Improving Seed Germination
Efforts to re‐establish native plant communities from seed commonly fail, sometimes because the seed dormancy type is not characterised and appropriate environmental conditions to enhance germination are unknown. Kildisheva et al. (2019) classified the seed dormancy of 26 key species of the dryland ecosystem of the Great Basin in the USA using a wide temperature range and applying gibberellic acid and karrikinolide, well known dormancy‐breaking compounds.

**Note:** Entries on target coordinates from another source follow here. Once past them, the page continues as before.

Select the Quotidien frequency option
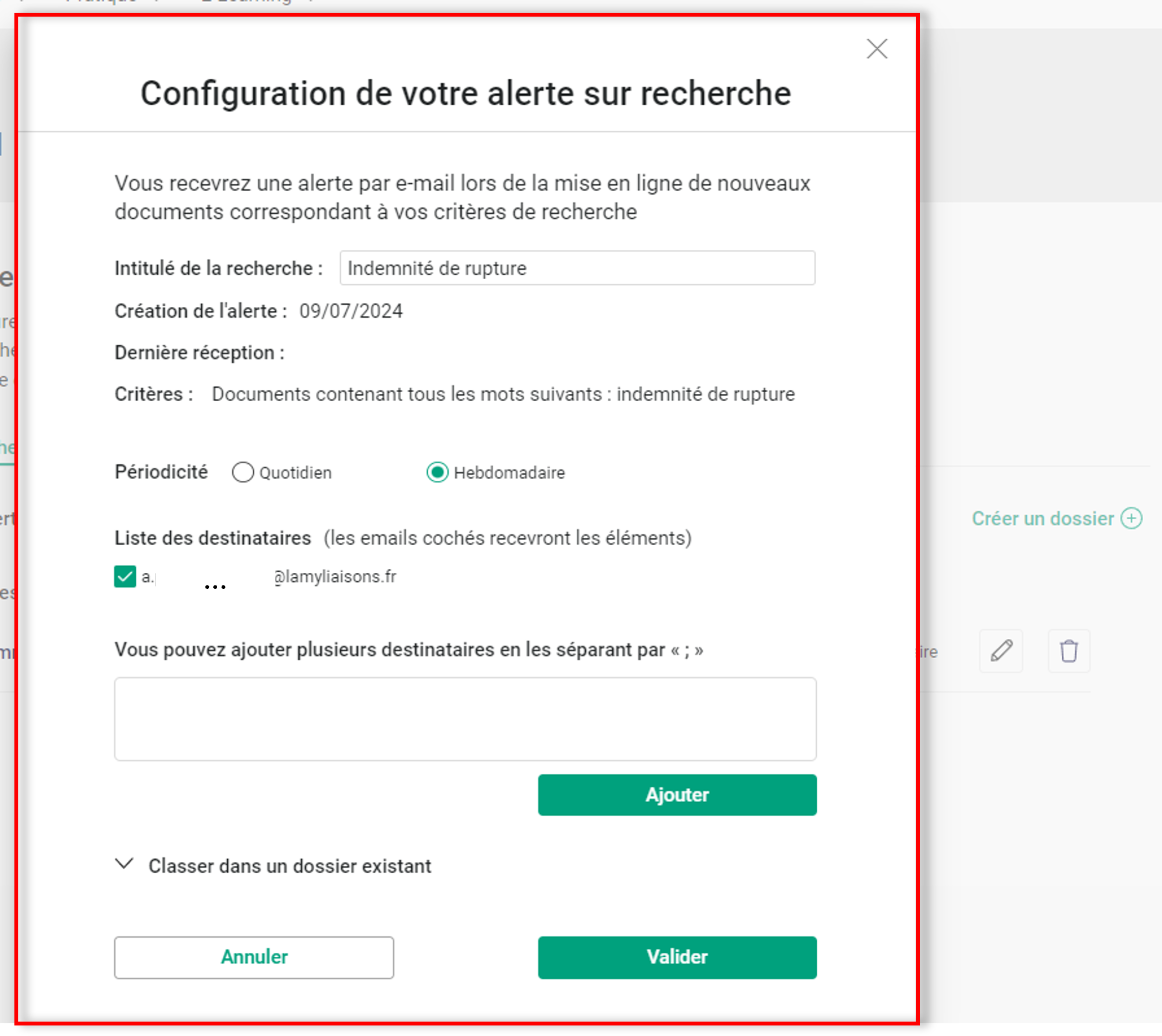This screenshot has width=1162, height=1036. [x=243, y=473]
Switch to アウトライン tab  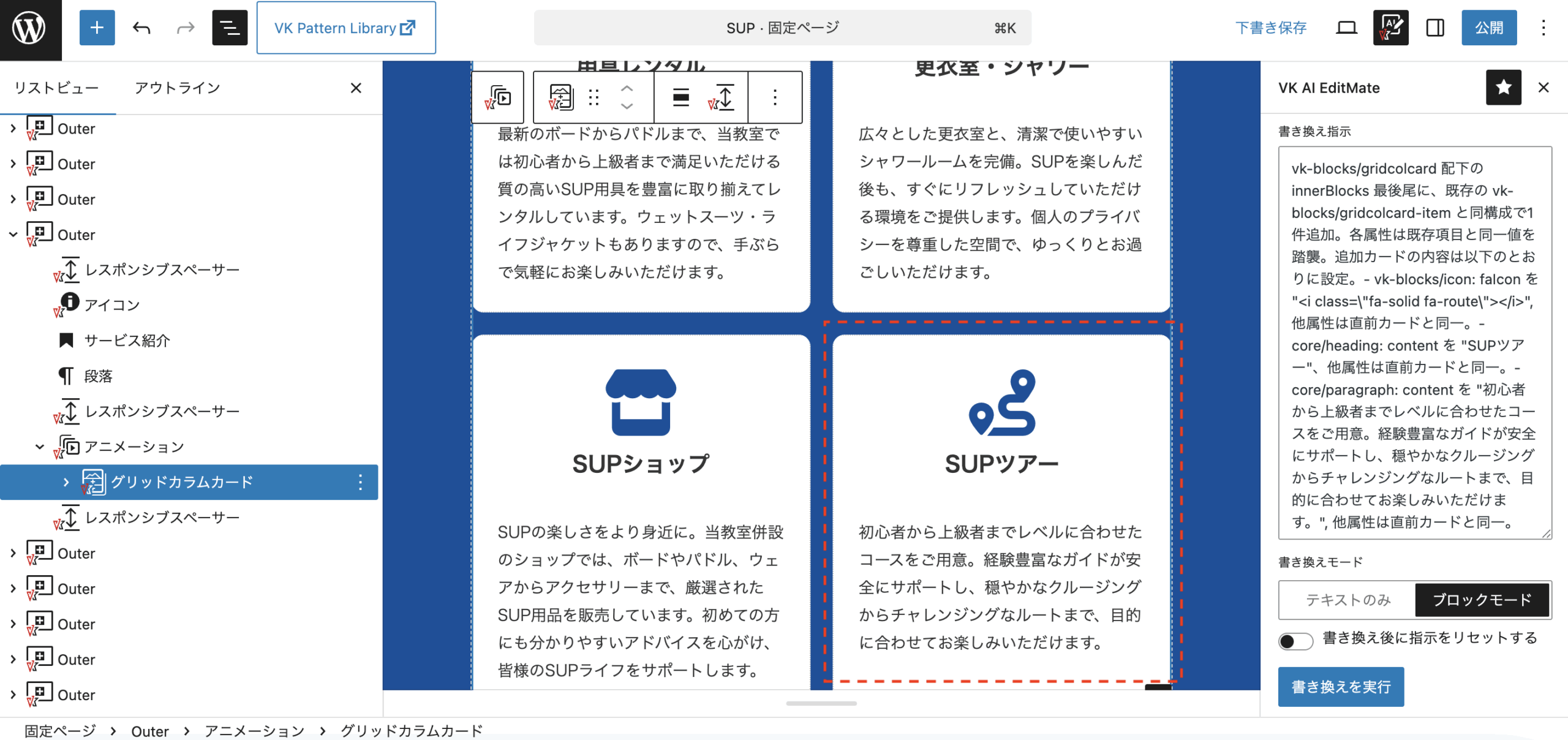[177, 88]
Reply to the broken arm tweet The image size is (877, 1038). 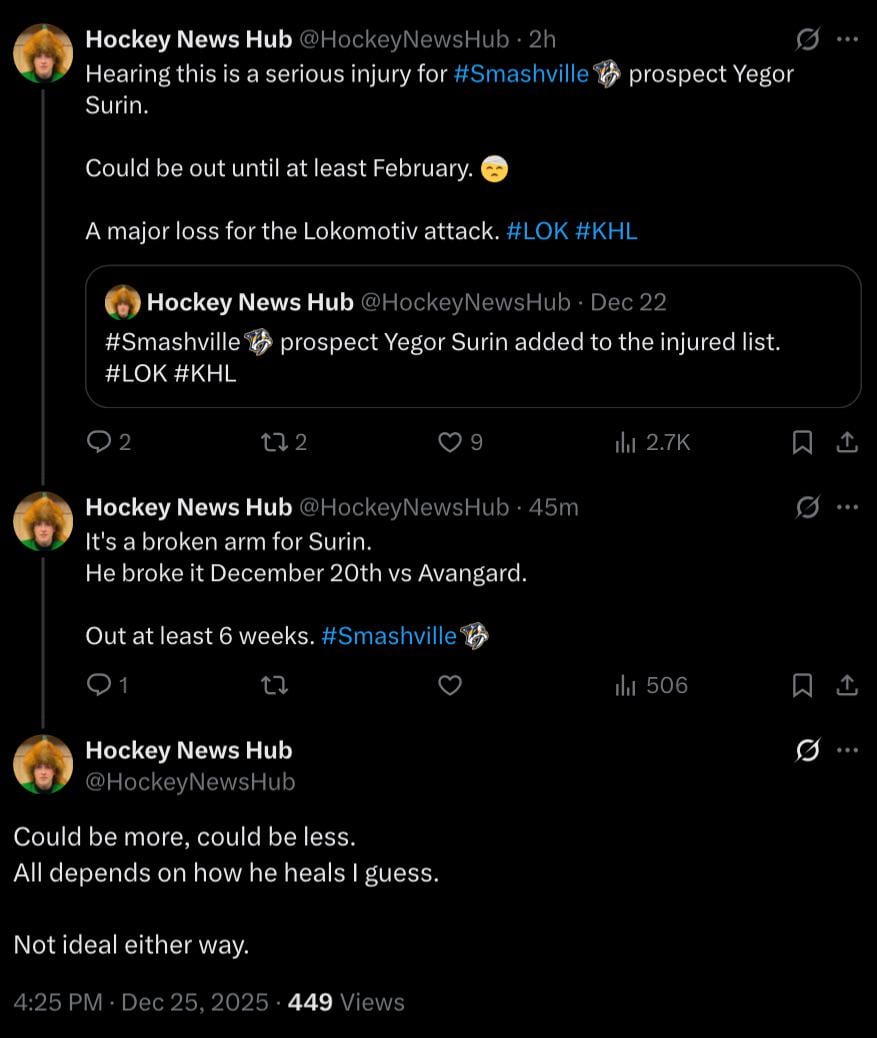tap(99, 685)
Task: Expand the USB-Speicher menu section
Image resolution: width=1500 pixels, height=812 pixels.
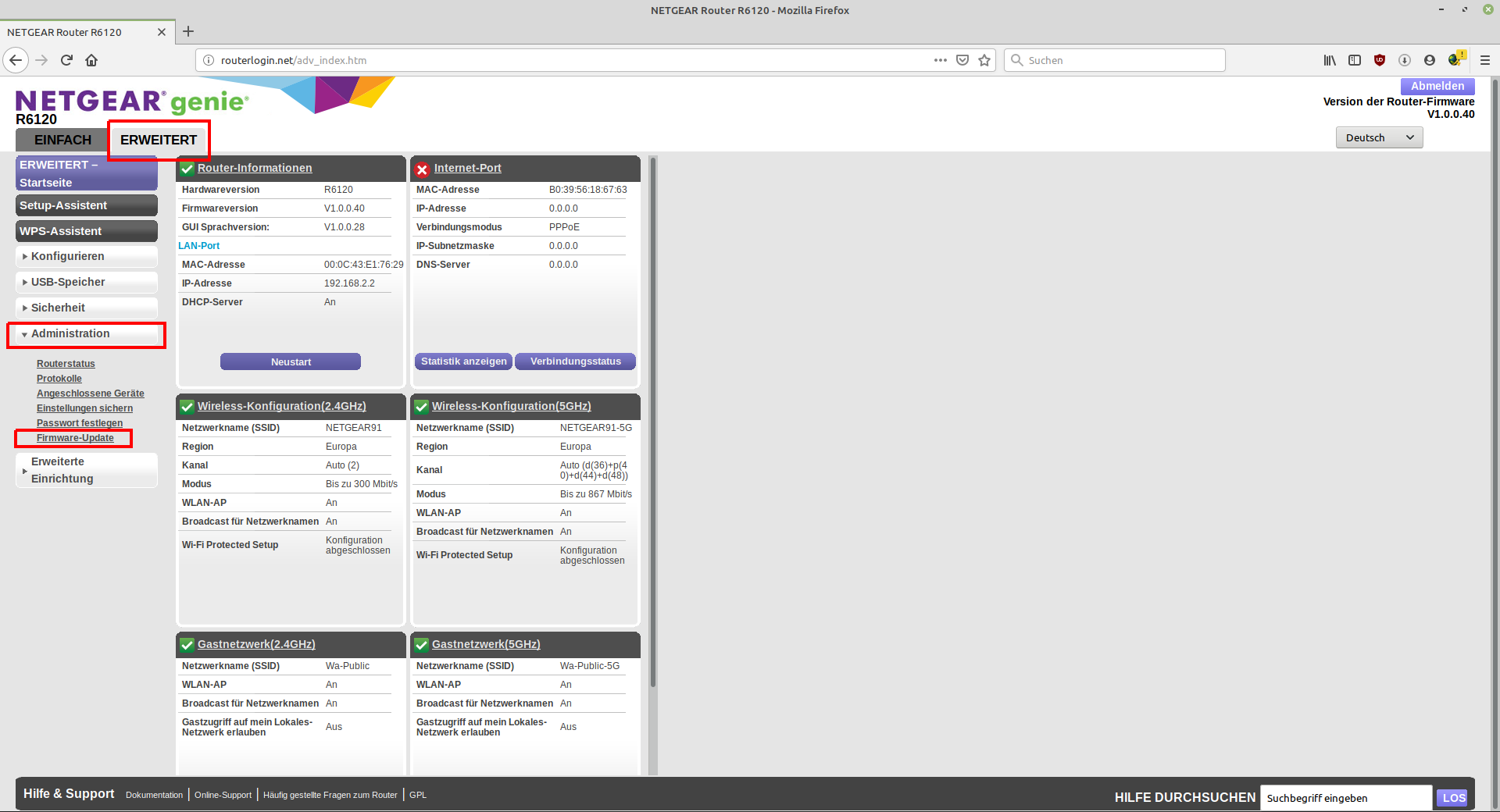Action: pos(68,282)
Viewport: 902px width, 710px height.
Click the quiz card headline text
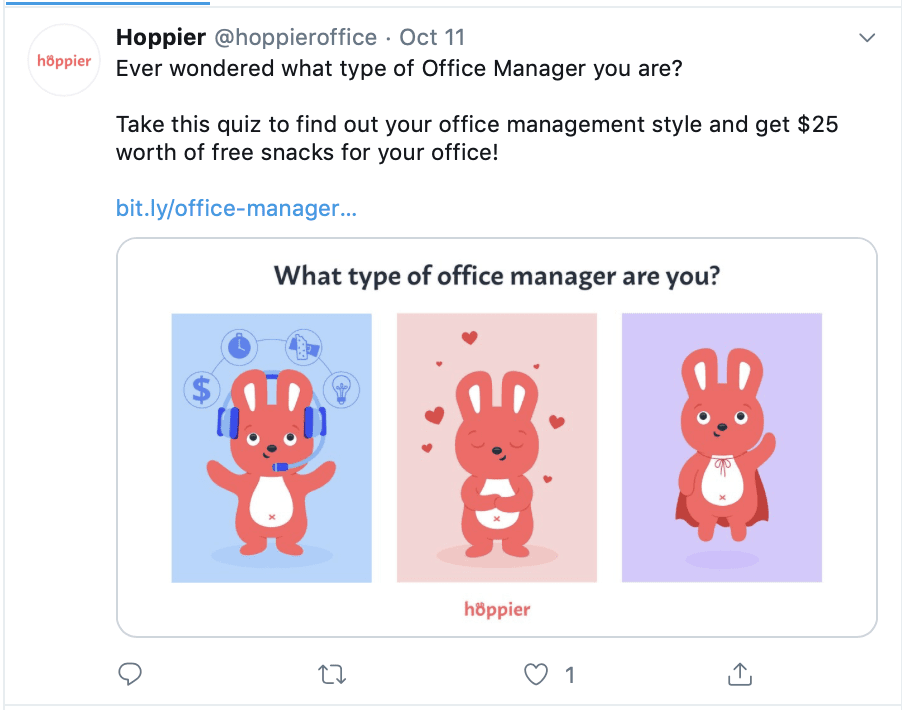(497, 276)
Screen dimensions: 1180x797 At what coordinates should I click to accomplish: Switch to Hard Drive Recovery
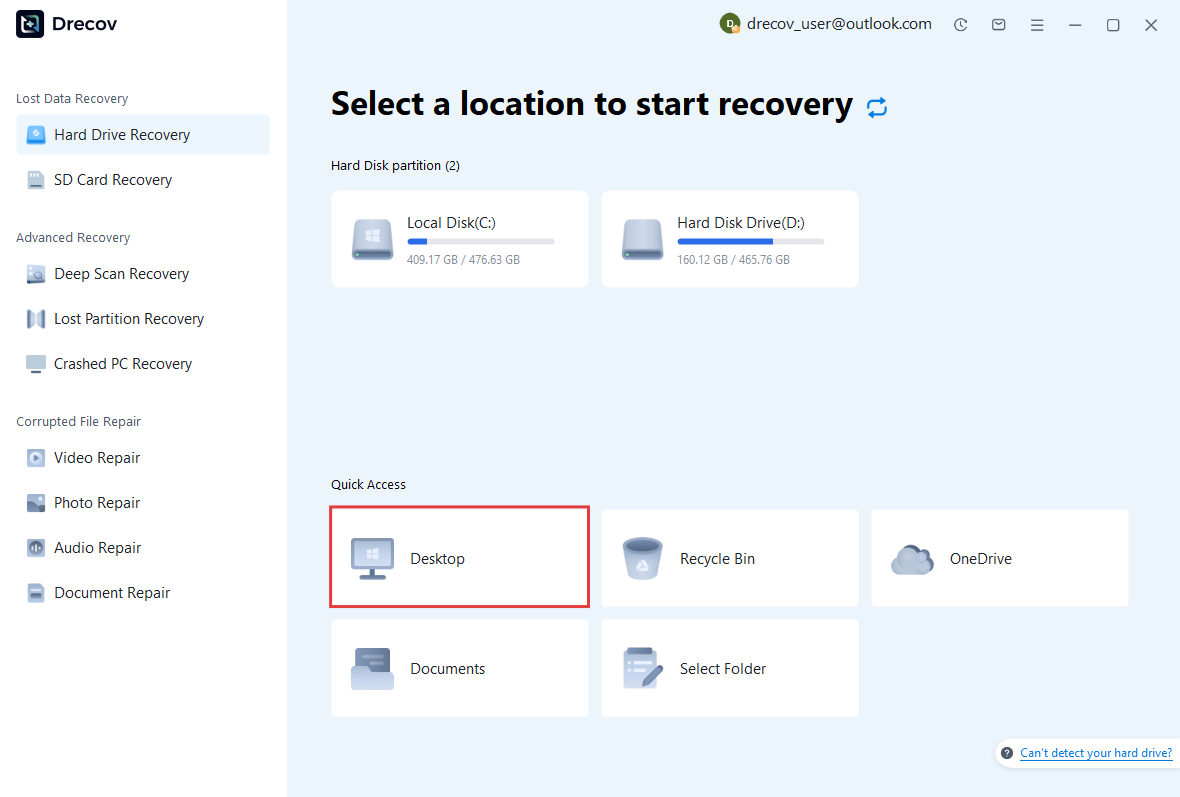[x=124, y=134]
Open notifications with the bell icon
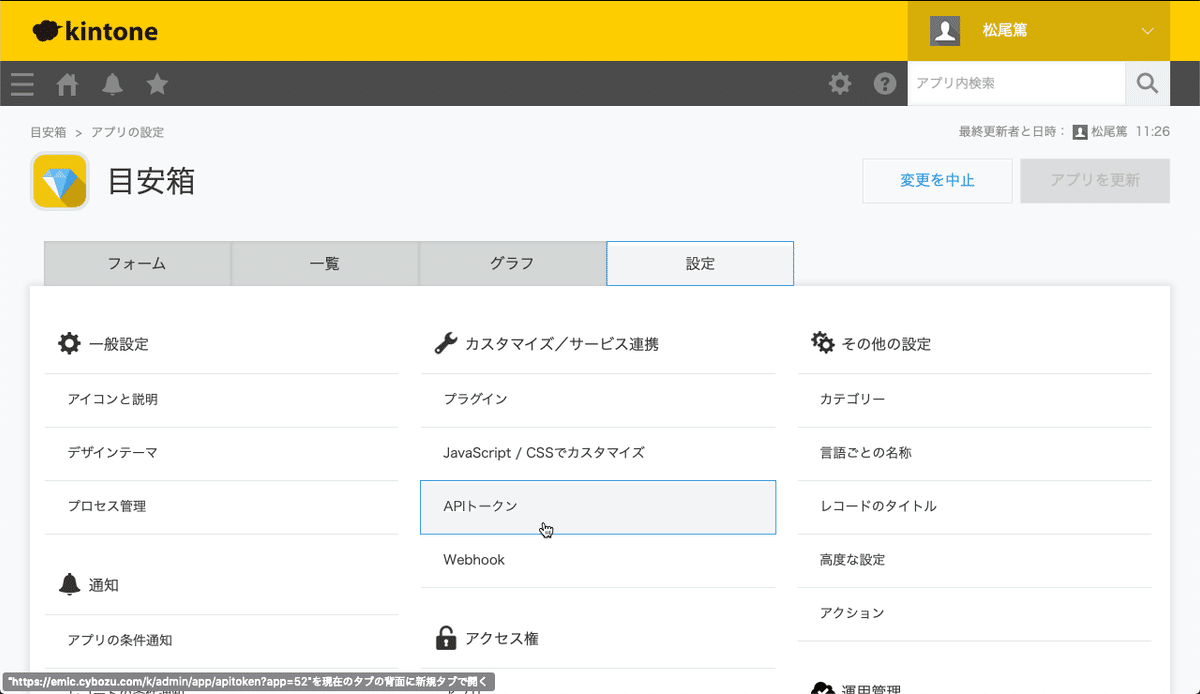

Various dormancy types (physiological, physical, a combination of the two and morphophysiological) were observed and, in all but one species, germination was inhibited below 10 °C. Adding a layer of environmental complexity, Frischie et al. (2019) found for 13 ruderal dicots from southern Spain that germination efficiency was affected by a combination of water availability and temperature rather than physiological dormancy. Finally, across a wide spectrum of 23 key herbaceous species for use in European habitat restoration, Lopez del Egido et al. (2019) found that species that share a similar environment have similar light requirements for germination, while differences exist among species in their responsiveness to other germination cues. Consequently, enhancing germination may demand a species‐by‐species approach. In this issue, two studies explored the technical options currently available to improve germination performance. In one study, on the micro‐seeds of orchids, treatment with laccase to increase the rate of seed coat degradation proved promising (Pierce et al. 2019), while in a second paper, on Australian native grasses, treatment with sulphuric acid, followed by manual cleaning improved germination (Pedrini et al. 2019).
National Policies
The final three papers present the role of national authorities in restoration projects in Brazil, the USA and Germany. In Brazil the scarcity of seed material for large‐scale projects is a severe bottleneck. Based on experiences with three successful community‐based projects, the authors identify four requirements: (i) matching seed production to real demand; (ii) governmental and non‐governmental organisation support for local initiatives, particularly in legal, organisational and marketing issues; (iii) making use of local knowledge on species ecology and using the local labour force; and (iv) solving technical issues and developing novel techniques based on (applied) science (Schmidt et al. 2019).Some of these issues have already been addressed within the US National Seed Strategy for Rehabilitation and Restoration. Twelve federal agencies and over 300 non‐federal groups collaborate to ensure that genetically appropriate native seeds are available for ecological restoration. To enable this, the consortium tries to identify the need for specific seed type, the availability of genetically suitable seed, and support research projects to improve the quantity and quality of seed produced as well as evaluate the success of restoration projects (Oldfield 2019).Although restoration projects depend on the use of seeds from native, regional wild plants, in Germany such seeds only make up 1% of the total seeds used for greening projects (Mainz and Wieden, 2019). A European quality assurance system has been developed, but this does not cover the whole chain from seed production to restoration project, as it ends with the sale of the seeds. The consequence is that unmonitored seed lots, often unsuitable and foreign to the region, are being used. The authors in this Special Issue recommend establishment of broadly agreed recommendations for the EU member states, spearheaded by nature conservation, to define standards for producing and using native seed. With this in mind, one additional positive outcome of the NASSTEC project has been the formation of a European Native Seed Producers Association.